Em junho de 2021, a Atai Life Sciences levantou US$ 225 milhões (R$ 1,1 bilhão) em oferta pública inicial de ações, sucesso tido como indicador de excitação de investidores com o renascimento psicodélico na biomedicina. Um mercado mundial bilionário estava em formação para novos medicamentos psiquiátricos, e os primeiros a chegar se locupletariam.

Multiplicaram-se os alvos terapêuticos para compostos como MDMA, psilocibina, DMT, 5-MeO-DMT e LSD: depressão, estresse pós-traumático, ansiedade, dependência química, anorexia, TOC, enxaqueca... Não faltavam ideias e capital de risco para apostar nelas.

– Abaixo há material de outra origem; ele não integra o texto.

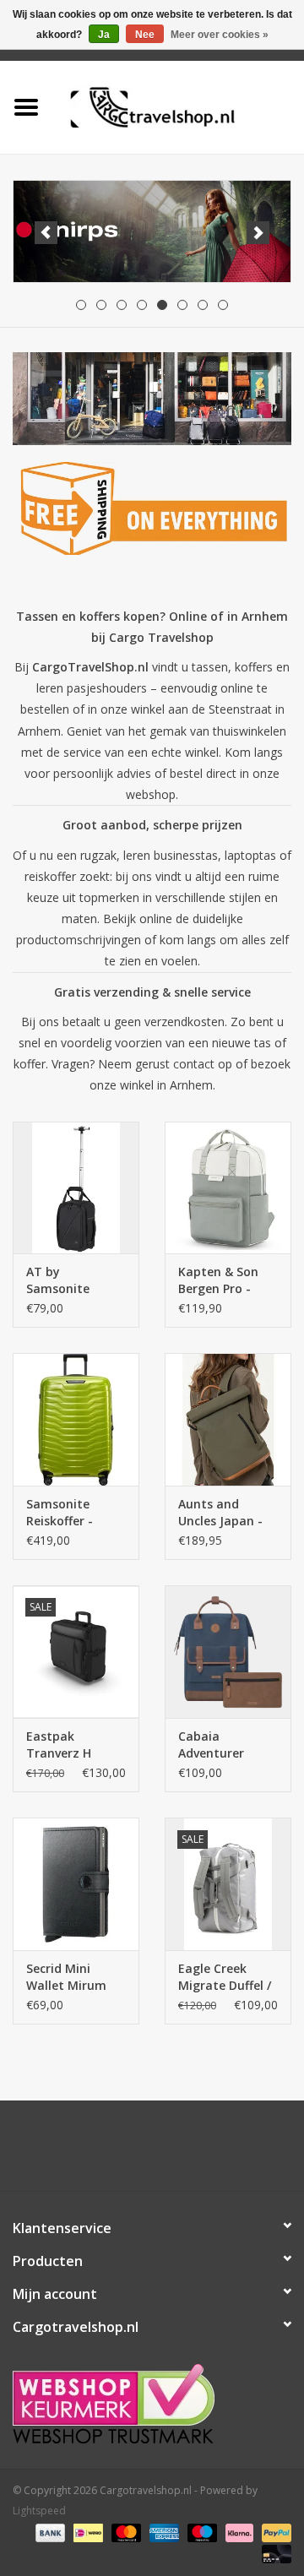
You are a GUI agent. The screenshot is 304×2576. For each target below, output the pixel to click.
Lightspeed (39, 2510)
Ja (104, 35)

Os bons resultados em pesquisas e testes clínicos de fase 2 e 3 continuam jorrando, mas o entusiasmo investidor arrefeceu. Ao longo de 2021, as ações de várias startups começaram a cair, sinal de que pode ter começado uma fase de consolidação, após proliferarem empresas e pedidos de patentes.

Gráfico mostra queda de ações de empresas psicodélicas ao longo de 2021
Psychedelic Invest Index (https://psychedelicinvest.com/index/) - Reprodução

Há quem preveja o desaparecimento, em futuro próximo, de empreendimentos com valor de mercado inferior a US$ 300 milhões. Com a queda das ações, só meia dúzia de firmas, como a própria Atai, Compass Pathways e MindMed mantém o nariz acima disso.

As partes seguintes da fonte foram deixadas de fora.